[What is asked]: Quote verbatim the records below from the line containing "Where should I click to: Point to the" through the end of the records, including both of those lines.

===== Task inputs =====

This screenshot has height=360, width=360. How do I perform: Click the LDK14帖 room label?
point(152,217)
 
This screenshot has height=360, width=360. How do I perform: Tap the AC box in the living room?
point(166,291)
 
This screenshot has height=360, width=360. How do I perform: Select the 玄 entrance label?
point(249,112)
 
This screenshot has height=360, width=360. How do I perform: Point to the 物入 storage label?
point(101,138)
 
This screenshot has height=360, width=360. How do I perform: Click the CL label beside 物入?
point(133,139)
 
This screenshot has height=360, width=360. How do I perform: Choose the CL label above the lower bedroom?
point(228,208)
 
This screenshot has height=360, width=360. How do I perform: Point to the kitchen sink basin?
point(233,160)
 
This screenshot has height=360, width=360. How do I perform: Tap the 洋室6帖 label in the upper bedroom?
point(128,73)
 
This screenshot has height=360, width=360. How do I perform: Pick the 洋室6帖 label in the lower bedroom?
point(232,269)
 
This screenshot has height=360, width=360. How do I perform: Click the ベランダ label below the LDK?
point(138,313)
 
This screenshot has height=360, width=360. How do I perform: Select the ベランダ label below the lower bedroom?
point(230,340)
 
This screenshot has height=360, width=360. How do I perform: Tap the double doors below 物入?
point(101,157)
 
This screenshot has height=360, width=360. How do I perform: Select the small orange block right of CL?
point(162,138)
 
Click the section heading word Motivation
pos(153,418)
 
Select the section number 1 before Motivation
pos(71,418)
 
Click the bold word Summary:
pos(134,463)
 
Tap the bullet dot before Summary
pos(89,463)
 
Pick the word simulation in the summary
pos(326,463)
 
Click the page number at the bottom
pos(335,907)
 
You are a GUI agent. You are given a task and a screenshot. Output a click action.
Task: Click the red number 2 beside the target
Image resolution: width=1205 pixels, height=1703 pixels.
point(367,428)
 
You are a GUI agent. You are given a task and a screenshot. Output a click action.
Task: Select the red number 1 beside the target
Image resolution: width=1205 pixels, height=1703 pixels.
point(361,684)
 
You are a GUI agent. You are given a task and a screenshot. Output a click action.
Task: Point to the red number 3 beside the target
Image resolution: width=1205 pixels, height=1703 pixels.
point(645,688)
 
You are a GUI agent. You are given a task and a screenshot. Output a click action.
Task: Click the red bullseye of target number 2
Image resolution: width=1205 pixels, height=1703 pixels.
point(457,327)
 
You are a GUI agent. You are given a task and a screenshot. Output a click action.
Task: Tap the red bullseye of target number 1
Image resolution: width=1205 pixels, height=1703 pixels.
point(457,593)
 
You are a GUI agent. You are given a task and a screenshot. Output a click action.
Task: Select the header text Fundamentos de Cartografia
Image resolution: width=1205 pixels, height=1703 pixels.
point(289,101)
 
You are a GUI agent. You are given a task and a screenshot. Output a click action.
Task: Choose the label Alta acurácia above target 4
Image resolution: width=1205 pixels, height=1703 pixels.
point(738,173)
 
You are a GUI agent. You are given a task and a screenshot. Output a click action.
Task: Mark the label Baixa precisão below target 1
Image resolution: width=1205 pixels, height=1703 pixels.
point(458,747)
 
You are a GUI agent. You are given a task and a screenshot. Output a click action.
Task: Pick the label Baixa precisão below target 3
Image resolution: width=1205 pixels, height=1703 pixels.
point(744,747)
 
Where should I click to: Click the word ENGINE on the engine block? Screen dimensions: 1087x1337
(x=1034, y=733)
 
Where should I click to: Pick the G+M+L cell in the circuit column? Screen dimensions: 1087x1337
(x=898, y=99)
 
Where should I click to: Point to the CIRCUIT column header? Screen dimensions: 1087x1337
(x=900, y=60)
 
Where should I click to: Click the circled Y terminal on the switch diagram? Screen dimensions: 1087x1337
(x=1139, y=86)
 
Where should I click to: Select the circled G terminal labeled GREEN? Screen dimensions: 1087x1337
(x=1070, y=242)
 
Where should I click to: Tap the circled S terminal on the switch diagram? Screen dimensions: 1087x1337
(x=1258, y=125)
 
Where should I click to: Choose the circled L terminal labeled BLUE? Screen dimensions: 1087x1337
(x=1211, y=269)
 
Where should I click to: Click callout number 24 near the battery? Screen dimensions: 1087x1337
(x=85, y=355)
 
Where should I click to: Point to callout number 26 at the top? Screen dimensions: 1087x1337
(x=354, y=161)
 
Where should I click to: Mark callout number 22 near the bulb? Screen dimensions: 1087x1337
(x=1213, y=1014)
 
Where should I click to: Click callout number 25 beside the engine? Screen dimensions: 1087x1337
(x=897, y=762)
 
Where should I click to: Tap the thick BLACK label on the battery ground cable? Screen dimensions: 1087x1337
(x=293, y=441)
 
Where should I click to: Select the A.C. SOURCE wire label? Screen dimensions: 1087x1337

=====

[Expected answer]:
Where should I click to: Point to the CIRCUIT column header? Screen dimensions: 1087x1337
(x=900, y=60)
 
Where should I click to: Click the circled Y terminal on the switch diagram? Screen dimensions: 1087x1337
(x=1139, y=86)
 
Where should I click to: Select the circled G terminal labeled GREEN? Screen dimensions: 1087x1337
(x=1070, y=242)
 
Where should I click to: Tap the circled S terminal on the switch diagram? Screen dimensions: 1087x1337
(x=1258, y=125)
 
Where should I click to: Choose the circled L terminal labeled BLUE? Screen dimensions: 1087x1337
(x=1211, y=269)
 
Where should I click to: Click callout number 24 near the battery? Screen dimensions: 1087x1337
(x=85, y=355)
 
Where should I click to: Point to callout number 26 at the top? Screen dimensions: 1087x1337
(x=354, y=161)
 
Where should I click to: Mark callout number 22 near the bulb? Screen dimensions: 1087x1337
(x=1213, y=1014)
 
Where should I click to: Click callout number 25 beside the engine? Screen dimensions: 1087x1337
(x=897, y=762)
 
Where should I click to: Tap the thick BLACK label on the battery ground cable? Screen dimensions: 1087x1337
(x=293, y=441)
 
Where should I click to: Select the A.C. SOURCE wire label? Screen dimensions: 1087x1337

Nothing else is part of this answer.